_Exercise requirements_
Reproduce verbatim the stretch of the records from the line containing "The height and width of the screenshot is (1920, 1080)." through the line containing "Looking at the", including both of those lines.

_Data supplied_
• • • • •

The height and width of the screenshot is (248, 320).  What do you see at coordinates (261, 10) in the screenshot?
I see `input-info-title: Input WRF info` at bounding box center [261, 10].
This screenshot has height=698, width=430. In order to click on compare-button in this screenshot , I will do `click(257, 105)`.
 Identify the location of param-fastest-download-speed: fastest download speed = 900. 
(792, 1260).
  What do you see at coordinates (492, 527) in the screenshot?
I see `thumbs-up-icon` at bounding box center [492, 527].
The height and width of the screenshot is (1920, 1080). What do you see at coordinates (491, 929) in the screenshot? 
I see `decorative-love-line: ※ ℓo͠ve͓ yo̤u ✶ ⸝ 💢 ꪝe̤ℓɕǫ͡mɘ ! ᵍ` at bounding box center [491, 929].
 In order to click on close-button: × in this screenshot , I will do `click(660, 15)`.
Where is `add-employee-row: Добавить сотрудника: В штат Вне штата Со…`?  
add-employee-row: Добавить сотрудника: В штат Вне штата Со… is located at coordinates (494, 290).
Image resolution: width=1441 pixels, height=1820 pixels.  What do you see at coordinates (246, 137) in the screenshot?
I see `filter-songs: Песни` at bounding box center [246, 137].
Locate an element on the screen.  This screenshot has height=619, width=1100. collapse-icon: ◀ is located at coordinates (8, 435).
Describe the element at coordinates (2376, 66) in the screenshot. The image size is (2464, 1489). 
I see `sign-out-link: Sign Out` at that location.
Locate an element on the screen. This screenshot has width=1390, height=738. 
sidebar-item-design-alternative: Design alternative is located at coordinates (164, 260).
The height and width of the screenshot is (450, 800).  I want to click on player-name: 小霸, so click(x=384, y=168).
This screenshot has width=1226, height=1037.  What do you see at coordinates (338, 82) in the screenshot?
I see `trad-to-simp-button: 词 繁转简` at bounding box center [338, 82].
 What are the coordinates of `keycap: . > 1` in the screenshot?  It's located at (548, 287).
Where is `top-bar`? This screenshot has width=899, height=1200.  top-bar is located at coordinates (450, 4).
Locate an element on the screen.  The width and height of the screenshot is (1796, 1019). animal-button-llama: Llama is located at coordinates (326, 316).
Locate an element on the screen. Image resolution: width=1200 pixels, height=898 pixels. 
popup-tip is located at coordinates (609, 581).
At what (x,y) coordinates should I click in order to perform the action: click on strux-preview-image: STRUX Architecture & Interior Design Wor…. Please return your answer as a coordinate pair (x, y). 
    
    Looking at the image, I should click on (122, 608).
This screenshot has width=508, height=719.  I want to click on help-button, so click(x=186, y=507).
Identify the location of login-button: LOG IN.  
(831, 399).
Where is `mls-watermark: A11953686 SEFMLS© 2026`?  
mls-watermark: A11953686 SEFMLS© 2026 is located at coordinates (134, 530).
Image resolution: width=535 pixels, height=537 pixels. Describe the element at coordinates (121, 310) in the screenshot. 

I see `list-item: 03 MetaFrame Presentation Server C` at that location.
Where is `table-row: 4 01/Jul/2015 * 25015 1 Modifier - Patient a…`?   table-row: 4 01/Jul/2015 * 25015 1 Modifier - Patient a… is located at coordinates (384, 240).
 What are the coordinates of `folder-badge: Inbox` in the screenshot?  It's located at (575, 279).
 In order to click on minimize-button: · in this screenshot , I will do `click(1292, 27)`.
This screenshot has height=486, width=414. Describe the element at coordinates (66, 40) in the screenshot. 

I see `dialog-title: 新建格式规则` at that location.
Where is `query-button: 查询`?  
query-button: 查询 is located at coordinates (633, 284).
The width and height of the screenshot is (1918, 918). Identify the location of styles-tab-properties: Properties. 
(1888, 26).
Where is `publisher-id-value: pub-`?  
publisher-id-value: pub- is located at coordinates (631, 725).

• • • • •

_Answer for the task_
The height and width of the screenshot is (1920, 1080). What do you see at coordinates (491, 929) in the screenshot? 
I see `decorative-love-line: ※ ℓo͠ve͓ yo̤u ✶ ⸝ 💢 ꪝe̤ℓɕǫ͡mɘ ! ᵍ` at bounding box center [491, 929].
 In order to click on close-button: × in this screenshot , I will do `click(660, 15)`.
Where is `add-employee-row: Добавить сотрудника: В штат Вне штата Со…`?  
add-employee-row: Добавить сотрудника: В штат Вне штата Со… is located at coordinates (494, 290).
Image resolution: width=1441 pixels, height=1820 pixels.  What do you see at coordinates (246, 137) in the screenshot?
I see `filter-songs: Песни` at bounding box center [246, 137].
Locate an element on the screen.  This screenshot has height=619, width=1100. collapse-icon: ◀ is located at coordinates (8, 435).
Describe the element at coordinates (2376, 66) in the screenshot. The image size is (2464, 1489). 
I see `sign-out-link: Sign Out` at that location.
Locate an element on the screen. This screenshot has width=1390, height=738. 
sidebar-item-design-alternative: Design alternative is located at coordinates (164, 260).
The height and width of the screenshot is (450, 800).  I want to click on player-name: 小霸, so click(x=384, y=168).
This screenshot has width=1226, height=1037.  What do you see at coordinates (338, 82) in the screenshot?
I see `trad-to-simp-button: 词 繁转简` at bounding box center [338, 82].
 What are the coordinates of `keycap: . > 1` in the screenshot?  It's located at (548, 287).
Where is `top-bar`? This screenshot has width=899, height=1200.  top-bar is located at coordinates (450, 4).
Locate an element on the screen.  The width and height of the screenshot is (1796, 1019). animal-button-llama: Llama is located at coordinates (326, 316).
Locate an element on the screen. Image resolution: width=1200 pixels, height=898 pixels. 
popup-tip is located at coordinates (609, 581).
At what (x,y) coordinates should I click in order to perform the action: click on strux-preview-image: STRUX Architecture & Interior Design Wor…. Please return your answer as a coordinate pair (x, y). 
    
    Looking at the image, I should click on (122, 608).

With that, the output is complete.